## WRITTEN REQUEST
Copy every one of the records below word for word, line by line, without changing anything.
—————
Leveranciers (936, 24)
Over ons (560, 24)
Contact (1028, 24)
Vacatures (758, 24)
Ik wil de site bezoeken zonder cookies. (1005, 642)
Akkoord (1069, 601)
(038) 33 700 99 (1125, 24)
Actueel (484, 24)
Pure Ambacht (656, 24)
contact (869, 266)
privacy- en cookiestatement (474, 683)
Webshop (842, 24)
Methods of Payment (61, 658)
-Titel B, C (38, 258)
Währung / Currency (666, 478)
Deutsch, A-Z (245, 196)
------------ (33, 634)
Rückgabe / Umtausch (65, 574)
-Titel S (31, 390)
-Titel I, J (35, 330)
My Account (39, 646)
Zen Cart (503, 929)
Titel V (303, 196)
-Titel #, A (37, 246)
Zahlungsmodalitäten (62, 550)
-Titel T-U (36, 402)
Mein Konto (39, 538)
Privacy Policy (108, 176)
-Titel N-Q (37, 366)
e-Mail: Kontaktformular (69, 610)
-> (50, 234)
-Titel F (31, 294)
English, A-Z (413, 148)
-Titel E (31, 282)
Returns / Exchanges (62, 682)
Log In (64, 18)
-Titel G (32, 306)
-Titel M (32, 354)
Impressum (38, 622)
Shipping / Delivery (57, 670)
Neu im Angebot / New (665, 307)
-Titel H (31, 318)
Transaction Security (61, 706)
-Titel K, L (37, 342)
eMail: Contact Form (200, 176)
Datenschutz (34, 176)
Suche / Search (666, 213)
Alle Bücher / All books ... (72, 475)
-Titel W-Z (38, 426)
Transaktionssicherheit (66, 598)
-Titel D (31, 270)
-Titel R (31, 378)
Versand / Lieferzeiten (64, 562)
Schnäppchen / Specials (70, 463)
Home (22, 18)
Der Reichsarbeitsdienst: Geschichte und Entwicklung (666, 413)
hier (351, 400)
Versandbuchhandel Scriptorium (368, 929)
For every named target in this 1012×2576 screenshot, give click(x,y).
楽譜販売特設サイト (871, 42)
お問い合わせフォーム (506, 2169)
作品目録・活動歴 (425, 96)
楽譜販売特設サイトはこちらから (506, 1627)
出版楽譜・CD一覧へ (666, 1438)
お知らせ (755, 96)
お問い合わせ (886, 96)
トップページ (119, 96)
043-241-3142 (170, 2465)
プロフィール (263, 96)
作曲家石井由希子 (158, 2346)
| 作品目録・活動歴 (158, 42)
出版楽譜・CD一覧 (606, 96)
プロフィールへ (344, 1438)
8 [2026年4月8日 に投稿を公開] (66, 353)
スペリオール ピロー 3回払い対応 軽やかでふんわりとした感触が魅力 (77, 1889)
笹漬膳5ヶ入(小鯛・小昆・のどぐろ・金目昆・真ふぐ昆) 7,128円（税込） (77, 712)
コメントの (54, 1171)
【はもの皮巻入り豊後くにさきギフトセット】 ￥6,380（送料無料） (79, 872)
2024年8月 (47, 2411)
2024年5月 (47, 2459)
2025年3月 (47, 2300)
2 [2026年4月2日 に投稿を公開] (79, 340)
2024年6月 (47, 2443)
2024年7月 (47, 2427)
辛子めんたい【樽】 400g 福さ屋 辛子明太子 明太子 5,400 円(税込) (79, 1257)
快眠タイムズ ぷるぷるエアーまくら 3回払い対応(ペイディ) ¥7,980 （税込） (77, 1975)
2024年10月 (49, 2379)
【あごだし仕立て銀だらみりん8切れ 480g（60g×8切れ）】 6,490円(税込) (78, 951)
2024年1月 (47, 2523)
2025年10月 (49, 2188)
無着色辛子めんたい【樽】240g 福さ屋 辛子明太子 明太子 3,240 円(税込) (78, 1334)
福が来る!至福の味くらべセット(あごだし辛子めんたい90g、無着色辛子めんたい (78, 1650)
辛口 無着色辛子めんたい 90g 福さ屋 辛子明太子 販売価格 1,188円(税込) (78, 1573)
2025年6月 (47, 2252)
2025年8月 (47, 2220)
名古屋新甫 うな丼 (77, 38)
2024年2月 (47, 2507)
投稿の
—————
## RESPONSE TO THIS TASK
Leveranciers (936, 24)
Over ons (560, 24)
Contact (1028, 24)
Vacatures (758, 24)
Ik wil de site bezoeken zonder cookies. (1005, 642)
Akkoord (1069, 601)
(038) 33 700 99 (1125, 24)
Actueel (484, 24)
Pure Ambacht (656, 24)
contact (869, 266)
privacy- en cookiestatement (474, 683)
Webshop (842, 24)
Methods of Payment (61, 658)
-Titel B, C (38, 258)
Währung / Currency (666, 478)
Deutsch, A-Z (245, 196)
------------ (33, 634)
Rückgabe / Umtausch (65, 574)
-Titel S (31, 390)
-Titel I, J (35, 330)
My Account (39, 646)
Zen Cart (503, 929)
Titel V (303, 196)
-Titel #, A (37, 246)
Zahlungsmodalitäten (62, 550)
-Titel T-U (36, 402)
Mein Konto (39, 538)
Privacy Policy (108, 176)
-Titel N-Q (37, 366)
e-Mail: Kontaktformular (69, 610)
-> (50, 234)
-Titel F (31, 294)
English, A-Z (413, 148)
-Titel E (31, 282)
Returns / Exchanges (62, 682)
Log In (64, 18)
-Titel G (32, 306)
-Titel M (32, 354)
Impressum (38, 622)
Shipping / Delivery (57, 670)
Neu im Angebot / New (665, 307)
-Titel H (31, 318)
Transaction Security (61, 706)
-Titel K, L (37, 342)
eMail: Contact Form (200, 176)
Datenschutz (34, 176)
Suche / Search (666, 213)
Alle Bücher / All books ... (72, 475)
-Titel W-Z (38, 426)
Transaktionssicherheit (66, 598)
-Titel D (31, 270)
-Titel R (31, 378)
Versand / Lieferzeiten (64, 562)
Schnäppchen / Specials (70, 463)
Home (22, 18)
Der Reichsarbeitsdienst: Geschichte und Entwicklung (666, 413)
hier (351, 400)
Versandbuchhandel Scriptorium (368, 929)
For every named target in this 1012×2576 screenshot, give click(x,y).
楽譜販売特設サイト (871, 42)
お問い合わせフォーム (506, 2169)
作品目録・活動歴 (425, 96)
楽譜販売特設サイトはこちらから (506, 1627)
出版楽譜・CD一覧へ (666, 1438)
お知らせ (755, 96)
お問い合わせ (886, 96)
トップページ (119, 96)
043-241-3142 (170, 2465)
プロフィール (263, 96)
作曲家石井由希子 (158, 2346)
| 作品目録・活動歴 (158, 42)
出版楽譜・CD一覧 (606, 96)
プロフィールへ (344, 1438)
8 [2026年4月8日 に投稿を公開] (66, 353)
スペリオール ピロー 3回払い対応 軽やかでふんわりとした感触が魅力 (77, 1889)
笹漬膳5ヶ入(小鯛・小昆・のどぐろ・金目昆・真ふぐ昆) 7,128円（税込） (77, 712)
コメントの (54, 1171)
【はもの皮巻入り豊後くにさきギフトセット】 ￥6,380（送料無料） (79, 872)
2024年8月 (47, 2411)
2024年5月 (47, 2459)
2025年3月 (47, 2300)
2 [2026年4月2日 に投稿を公開] (79, 340)
2024年6月 (47, 2443)
2024年7月 (47, 2427)
辛子めんたい【樽】 400g 福さ屋 辛子明太子 明太子 5,400 円(税込) (79, 1257)
快眠タイムズ ぷるぷるエアーまくら 3回払い対応(ペイディ) ¥7,980 （税込） (77, 1975)
2024年10月 (49, 2379)
【あごだし仕立て銀だらみりん8切れ 480g（60g×8切れ）】 6,490円(税込) (78, 951)
2024年1月 (47, 2523)
2025年10月 (49, 2188)
無着色辛子めんたい【樽】240g 福さ屋 辛子明太子 明太子 3,240 円(税込) (78, 1334)
福が来る!至福の味くらべセット(あごだし辛子めんたい90g、無着色辛子めんたい (78, 1650)
辛口 無着色辛子めんたい 90g 福さ屋 辛子明太子 販売価格 1,188円(税込) (78, 1573)
2025年6月 (47, 2252)
2025年8月 (47, 2220)
名古屋新甫 うな丼 (77, 38)
2024年2月 (47, 2507)
投稿の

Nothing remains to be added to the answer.